You pays your money and you takes your choice.

Wednesday, August 12, 2009

What's the deal? Your very own weekly Publisher's Lunch deal snark


This week's inaugural selection falls under the Fiction/Debut category. The Lunch Weekly-provided description reads as follows:

Rainbow Rowell's FLAGGED, a fresh take on the office comedy in which a shy but endearing I.T. guy whose job is to monitor the company email falls in love with a girl in his office whose emails are constantly flagged, to Erika Imranyi at Dutton, at auction, by Christopher Schelling at Ralph M. Vicinanza.

Indichik says: Okay. Two things: First, there's no possible way I will ever read a book, short of a memoir of a life spent in the adult-film industry, by anyone named Rainbow. Second, "fresh take on the office comedy"has been an oxymoron for at least past ten years or so, given that at least one story in every lit mag I've read has featured a story about some poor sap just out of college (a doppelganger for the author five years ago) fooling himself into thinking's he's cleverer than everyone else his age because, just like everyone else, he wants to share the witty barbs he came up with while working at some awful job.

Ha ha, it's funny because working in a cubical is dull! Ha ha, it's funny because my boss is a moron! Ha ha, it's funny because my co-workers are weird!

Then tack on a gimmicky po-mo plot involving modern technology, as a vehicle for a cliched romance, in which no doubt some gorgeous, non-threateningly quirky girl inexplicably falls for an ugly, socially-inept nerd, and there's literary gold.
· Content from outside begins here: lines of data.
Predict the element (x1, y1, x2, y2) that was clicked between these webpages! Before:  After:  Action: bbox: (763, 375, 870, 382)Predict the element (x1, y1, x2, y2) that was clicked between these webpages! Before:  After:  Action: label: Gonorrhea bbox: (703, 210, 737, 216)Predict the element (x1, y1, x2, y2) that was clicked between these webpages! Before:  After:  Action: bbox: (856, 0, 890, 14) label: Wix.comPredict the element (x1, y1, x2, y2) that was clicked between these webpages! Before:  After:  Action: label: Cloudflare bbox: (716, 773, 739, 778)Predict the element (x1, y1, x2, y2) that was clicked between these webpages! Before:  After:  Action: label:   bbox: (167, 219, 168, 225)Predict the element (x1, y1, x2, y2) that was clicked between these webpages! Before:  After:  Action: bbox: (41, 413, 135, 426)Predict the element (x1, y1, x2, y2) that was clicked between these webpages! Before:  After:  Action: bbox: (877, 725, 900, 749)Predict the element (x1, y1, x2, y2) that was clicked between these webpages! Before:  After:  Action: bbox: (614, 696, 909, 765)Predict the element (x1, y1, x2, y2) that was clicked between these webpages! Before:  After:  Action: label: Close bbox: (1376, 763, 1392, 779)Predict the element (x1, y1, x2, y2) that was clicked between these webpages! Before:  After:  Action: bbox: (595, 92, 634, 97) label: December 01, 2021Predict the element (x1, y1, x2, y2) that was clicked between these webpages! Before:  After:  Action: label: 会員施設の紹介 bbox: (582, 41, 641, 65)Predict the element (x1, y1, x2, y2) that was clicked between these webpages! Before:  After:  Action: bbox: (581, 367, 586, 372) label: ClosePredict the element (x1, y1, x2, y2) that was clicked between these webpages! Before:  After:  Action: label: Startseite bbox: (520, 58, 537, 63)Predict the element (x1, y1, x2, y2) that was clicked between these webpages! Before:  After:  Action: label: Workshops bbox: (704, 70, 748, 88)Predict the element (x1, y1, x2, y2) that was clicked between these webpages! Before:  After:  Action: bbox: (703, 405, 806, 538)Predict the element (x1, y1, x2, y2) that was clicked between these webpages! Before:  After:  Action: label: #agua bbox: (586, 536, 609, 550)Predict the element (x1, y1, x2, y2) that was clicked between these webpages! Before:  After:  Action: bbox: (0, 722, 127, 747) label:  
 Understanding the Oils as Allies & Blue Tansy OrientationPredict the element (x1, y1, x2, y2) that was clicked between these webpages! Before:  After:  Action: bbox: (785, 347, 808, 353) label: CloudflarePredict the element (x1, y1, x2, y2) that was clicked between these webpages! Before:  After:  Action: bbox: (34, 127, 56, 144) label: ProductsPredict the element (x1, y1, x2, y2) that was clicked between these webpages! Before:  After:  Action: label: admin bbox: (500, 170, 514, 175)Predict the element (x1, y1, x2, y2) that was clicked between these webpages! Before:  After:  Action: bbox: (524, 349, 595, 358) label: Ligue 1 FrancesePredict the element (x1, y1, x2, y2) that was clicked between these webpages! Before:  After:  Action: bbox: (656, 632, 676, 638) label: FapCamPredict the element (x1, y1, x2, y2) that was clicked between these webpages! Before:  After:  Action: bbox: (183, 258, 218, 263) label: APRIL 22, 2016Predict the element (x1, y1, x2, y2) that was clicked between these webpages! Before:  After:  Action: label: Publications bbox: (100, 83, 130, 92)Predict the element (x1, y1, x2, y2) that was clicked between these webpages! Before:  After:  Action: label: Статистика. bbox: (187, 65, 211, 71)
This concludes the inaugural edition of What's the Deal?

2 comments:

hellskitchen said...

Oh Claire. I've read Rainbow's manuscript (give her name a break, she's from Nebraska, not too-hip-for-its-own-good New York, "Indichik"), and she got a fresh, funny take. Her humor comes from well-set-up contexts and the characters, especially the secondary ones, are realistic, flawed, and round. I was surprised chapter after chapter. I wish I could buy stock in her book. (I'm snarky on New York only because I live in Hell's Kitchen and love it.)

Unknown said...

I live in Omaha, from where said Rainbow hails, and I can personally testify that she's a dunce. Her self-indulgent, self-absorbed "column" in the Omaha World-Herald is fodder for 118-year old ninnies. It's as far away from journalism as one could possibly get. I can't imagine anything worthwhile spewing from her pen. In fact, I find it mortifying that this woman has gotten a book deal.